De esta manera, la investigación de Llera, intelectual y literaria, no está prefijada, sino que marcha a contrapié, al albur de lo imprevisto, de lo que surge, a posteriori, por una objetividad azarosa. La mirada inquieta, desasosegada, del protagonista sabe entonces tejida de la sustancia de sus sueños la letra de su identidad. Requiere, más que avizorar, abandonarse al ritmo asintótico de su duermevela: “Hablar aquí no sólo de lo que pasa, sino de lo que no pasa, de lo que no leemos porque no se puede dirigir la voluntad, cometa loca. Labio deshilachado en pos de nadie. Un cuaderno como este también debiera contener los moldes de las cosas, solo los moldes y nada más. Debe ser el fin del mundo si avanzamos”. Cerca de ese confín que se retrae -que se sustrae-, a la medida de su deriva, errática y coherente, se advierte la estela de un sentido fugitivo que inscribe, con su ausencia, la huella de su realidad. Ya Llera había advertido, al iniciar su libro que, para los indios hopi, el tiempo era extático, sin presente ni pasado ni futuro: “Así me gustaría que fueran estos cuadernos”.  

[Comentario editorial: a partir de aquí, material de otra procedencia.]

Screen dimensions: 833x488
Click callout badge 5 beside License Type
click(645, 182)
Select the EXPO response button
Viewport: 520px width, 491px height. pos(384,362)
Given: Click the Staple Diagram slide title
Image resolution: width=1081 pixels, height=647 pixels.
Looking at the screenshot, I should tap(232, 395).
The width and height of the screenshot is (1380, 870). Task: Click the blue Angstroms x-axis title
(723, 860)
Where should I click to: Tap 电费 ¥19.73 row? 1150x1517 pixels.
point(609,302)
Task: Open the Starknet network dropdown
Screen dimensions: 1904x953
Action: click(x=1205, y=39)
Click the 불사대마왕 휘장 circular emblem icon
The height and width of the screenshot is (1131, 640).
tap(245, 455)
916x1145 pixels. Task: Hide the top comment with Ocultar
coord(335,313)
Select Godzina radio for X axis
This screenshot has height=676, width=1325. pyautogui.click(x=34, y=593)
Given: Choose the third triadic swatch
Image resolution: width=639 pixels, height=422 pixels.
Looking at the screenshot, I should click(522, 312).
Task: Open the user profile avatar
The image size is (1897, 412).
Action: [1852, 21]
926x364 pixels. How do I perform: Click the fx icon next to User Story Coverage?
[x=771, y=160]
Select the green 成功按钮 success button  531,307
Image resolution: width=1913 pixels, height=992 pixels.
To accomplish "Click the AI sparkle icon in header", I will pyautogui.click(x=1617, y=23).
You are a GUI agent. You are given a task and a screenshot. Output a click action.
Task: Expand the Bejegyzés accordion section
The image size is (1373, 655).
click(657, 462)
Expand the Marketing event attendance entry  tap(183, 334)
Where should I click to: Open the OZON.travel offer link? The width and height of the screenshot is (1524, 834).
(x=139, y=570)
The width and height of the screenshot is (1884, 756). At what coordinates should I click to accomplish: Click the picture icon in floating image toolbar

Que lo sean es también el desquite, impasible y certero, de las obligaciones laborales que han hecho de la profesión académica un atajo económico sin salida, mendicante, para la vocación literaria. Merece la pena leer, entre líneas, la lúcida decepción frente al derrumbe moral de las casposas satrapías universitarias que han dejado en ruinas las estafadas fantasías ilustradas de nuestra juventud. Podría sugerirse que, si el spleen fue la enfermedad simbolista del alma, en una época sin dioses la literatura hace de la enfermedad incurable de la muerte el nombre exacto de su devoradora dolencia, sin ira y con denuedo.

Cada vez me cuesta más poner en pie mis artículos de investigación, quizás porque trato de hacerlos cada vez más míos y menos del lenguaje académico. En esa operación purgativa, antes de ponerme a escribir, puedo consumir semanas enteras en que solo aguardo a que se acomoden las cargas a mi gusto (¿equipaje para una travesía o una demolición?). Entretanto, echo una ojeada a la excelente novela del mexicano Ruiz Sosa, veo partidos del Open de EE. UU., hago algún comentario en un foro deportivo y escribo los mensajes justos, hielo en la gran glaciación del silencio. No hago llamadas salvo a mi madre, a quien pregunto detalles de su infancia y juventud, o la enfermedad exacta que padece un pariente lejano. No duermo mal, pero el reumatismo me muerde las manos y las articulaciones sacroiliacas al despertar. Abrazo mucho a mi hijo, que está cada vez más delgado para que yo sienta sus huesos contra los míos. Solo comulgo con el sonido del aire acondicionado y quisiera tener ojos de cristal. Compraré este sombrero para ti, Pessoa; estos zapatos para ti, Walser, que comes la nieve a puñados; este triciclo para ti, Arrabal. Me llevaré a la boca todo lo que no puedo gastar y repasaré la velocidad de algunos pronombres.

(José Antonio Llera, Cuidados paliativos)


Entre las ruinas de sus días, prende Llera, vigilante, la enfebrecida yesca de su deseo sonámbulo.